### Page extract
>> Start
Victory Marine Holdings Corp.

 

   
     

 

5.                  The Investor hereby further represents, warrants, acknowledges and agrees that:

(a)                The information provided by the Investor is true and correct in all respects as of the date hereof and the Investor hereby agrees to promptly notify the Company and supply corrective information to the Company if, prior to the consummation of its investment in the Company, any of such information becomes inaccurate or incomplete.

(b)               The Investor, if an individual, is over 21 years of age, and the address set forth above is the true residence and domicile of the Investor, and the Investor has no present intention of becoming a resident or domiciliary of any other state or jurisdiction. If a corporation, trust, partnership or other entity, the Investor has its principal place of business at the address set forth above.

(c)                The Investor has had an opportunity to ask questions of and receive answers from the Company, or a person or persons acting on its behalf, concerning the Company and the terms and conditions of this investment, and all such questions have been answered to the full satisfaction of the Investor.

(d)               Except as set forth in this Subscription Agreement, no representations or warranties have been made to the Investor by the Company or any partner, agent, employee or affiliate thereof.

(e)                The Investor has such knowledge and experience in financial and business matters that it is capable of evaluating the merits and risks of an investment in the Company and making an informed investment decision with respect thereto. The Investor has consulted its own advisers with respect to its proposed investment in the Company.

(f)                The Investor is not making this subscription in any manner as a representative of a charitable remainder unitrust or a charitable remainder trust.

(g)                The Investor has the financial ability to bear the economic risk of the Investor’s investment, including a complete loss thereof, has adequate means for providing for its current needs and possible contingencies and has no need for liquidity in its investment.

(h)               Investor is acquiring Shares for its own account and not with a view towards distribution.

(i)                 The Investor acknowledges and understands that:

(i)                 The Shares are a speculative investment and involve a substantial degree of risk;

(ii)               The Company does not have a significant financial or operating history;

(iii)             The Shares are being offered pursuant to Regulation A under the Securities Act and have not been registered or qualified under any state blue sky or securities law; and

(iv)             Any federal income tax treatment which may be currently available to the Investor may be lost through adoption of new laws or regulations, amendments to existing laws or regulations or changes in the interpretations of existing laws and regulations. 

 

5

Victory Marine Holdings Corp.

 

   
     

 

(j)                 The Investor has carefully reviewed and understands the Company’s Reg. A Circular, as amended, and exhibits included therewith.
>> End
### Given entries
>> Start
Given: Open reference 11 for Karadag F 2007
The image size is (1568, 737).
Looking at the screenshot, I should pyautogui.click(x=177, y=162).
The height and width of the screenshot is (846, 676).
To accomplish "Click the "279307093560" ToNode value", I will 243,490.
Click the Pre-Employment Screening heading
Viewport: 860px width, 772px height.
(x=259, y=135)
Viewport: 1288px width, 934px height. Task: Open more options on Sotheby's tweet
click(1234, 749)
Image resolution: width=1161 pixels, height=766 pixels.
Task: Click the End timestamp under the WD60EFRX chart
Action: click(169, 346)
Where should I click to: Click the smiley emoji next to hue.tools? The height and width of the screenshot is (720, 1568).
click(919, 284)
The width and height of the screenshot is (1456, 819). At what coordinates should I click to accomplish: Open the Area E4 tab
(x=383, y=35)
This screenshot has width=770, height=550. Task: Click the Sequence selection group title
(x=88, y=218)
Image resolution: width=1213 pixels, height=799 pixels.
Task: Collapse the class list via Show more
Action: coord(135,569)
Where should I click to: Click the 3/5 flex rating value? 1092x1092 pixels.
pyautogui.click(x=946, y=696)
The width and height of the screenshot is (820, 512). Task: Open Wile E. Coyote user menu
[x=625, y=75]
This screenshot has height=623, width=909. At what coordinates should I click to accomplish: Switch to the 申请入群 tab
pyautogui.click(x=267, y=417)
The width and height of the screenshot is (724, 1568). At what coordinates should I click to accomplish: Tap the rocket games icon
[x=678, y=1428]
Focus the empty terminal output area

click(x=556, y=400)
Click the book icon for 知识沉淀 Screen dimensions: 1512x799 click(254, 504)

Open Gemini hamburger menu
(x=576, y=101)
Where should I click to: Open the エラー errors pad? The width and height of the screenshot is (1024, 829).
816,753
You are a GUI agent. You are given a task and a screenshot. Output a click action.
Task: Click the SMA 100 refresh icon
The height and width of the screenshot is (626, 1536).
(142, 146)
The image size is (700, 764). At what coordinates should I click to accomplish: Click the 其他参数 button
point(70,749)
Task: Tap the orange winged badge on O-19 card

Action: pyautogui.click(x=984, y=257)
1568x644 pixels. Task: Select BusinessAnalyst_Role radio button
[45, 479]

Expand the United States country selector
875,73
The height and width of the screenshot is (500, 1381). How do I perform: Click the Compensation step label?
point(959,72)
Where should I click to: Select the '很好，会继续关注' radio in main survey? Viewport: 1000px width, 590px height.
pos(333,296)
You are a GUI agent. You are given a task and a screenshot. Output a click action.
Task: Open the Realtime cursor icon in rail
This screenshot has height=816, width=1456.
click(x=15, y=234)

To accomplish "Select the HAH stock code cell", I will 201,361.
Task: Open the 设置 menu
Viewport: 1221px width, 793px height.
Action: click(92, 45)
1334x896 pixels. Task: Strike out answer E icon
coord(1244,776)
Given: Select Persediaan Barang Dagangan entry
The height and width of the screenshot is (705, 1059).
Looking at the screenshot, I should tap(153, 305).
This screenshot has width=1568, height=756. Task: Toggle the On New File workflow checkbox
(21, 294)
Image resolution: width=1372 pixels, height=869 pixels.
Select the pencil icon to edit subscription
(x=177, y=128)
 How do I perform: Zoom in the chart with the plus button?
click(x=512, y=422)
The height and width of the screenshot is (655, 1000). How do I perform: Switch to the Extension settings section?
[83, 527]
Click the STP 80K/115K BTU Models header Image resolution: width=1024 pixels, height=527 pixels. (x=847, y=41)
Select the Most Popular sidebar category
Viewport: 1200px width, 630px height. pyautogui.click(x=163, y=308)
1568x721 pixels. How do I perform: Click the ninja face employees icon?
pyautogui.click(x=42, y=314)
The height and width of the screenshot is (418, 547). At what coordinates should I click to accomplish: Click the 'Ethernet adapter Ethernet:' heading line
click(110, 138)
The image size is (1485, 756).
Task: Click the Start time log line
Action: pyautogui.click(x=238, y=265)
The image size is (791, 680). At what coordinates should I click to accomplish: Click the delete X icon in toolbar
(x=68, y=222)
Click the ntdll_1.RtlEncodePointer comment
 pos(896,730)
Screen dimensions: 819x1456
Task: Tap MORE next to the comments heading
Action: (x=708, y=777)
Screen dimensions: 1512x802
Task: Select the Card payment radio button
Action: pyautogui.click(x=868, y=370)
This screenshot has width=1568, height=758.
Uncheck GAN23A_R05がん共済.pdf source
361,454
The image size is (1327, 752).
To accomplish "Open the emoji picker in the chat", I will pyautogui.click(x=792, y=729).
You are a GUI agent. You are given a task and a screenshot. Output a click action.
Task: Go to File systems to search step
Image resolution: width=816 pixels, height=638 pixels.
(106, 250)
>> End
### What is asked
1. In the subscription agreement excerpt, how old must an individual Investor be?
2. List every point that the subscription agreement excerpt says the Investor acknowledges and understands under item (i).
3. Carry the subscription agreement excerpt forward from its last sentence.

### Task-by-task answers
1. Over 21 years of age.

2.
- The Shares are a speculative investment and involve a substantial degree of risk.
- The Company does not have a significant financial or operating history.
- The Shares are being offered under Regulation A of the Securities Act and have not been registered or qualified under any state blue sky or securities law.
- Any federal income tax treatment currently available to the Investor may be lost through new laws or regulations, amendments to existing ones, or changes in how existing laws and regulations are interpreted.

3.
(k)               If the Investor is an entity, the Investor represents that: (i) it was not formed for the purpose of investing in the Company; (ii) it is not investing more than 40% of its total assets in the Company; (iii) each of the Investor’s beneficial owners participates in investments made by the Investor pro rata in accordance with its interest in the Investor and, accordingly, the Investor’s beneficial owners cannot opt-in or opt-out of investments made by the Investor; and (iv) the Investor’s beneficial owners did not and will not contribute additional capital (other than previously committed capital) for the purpose of purchasing the Shares. If the Investor is an entity in which a holder of an interest in such entity may decide whether or how much to invest by means of such entity in various investment vehicles including the Company, then the Investor shall notify the Company as to the number of holders of interests in the Investor, the number of holders of interests in the Investor that hold interests in the Company through the Investor and any changes to either such number.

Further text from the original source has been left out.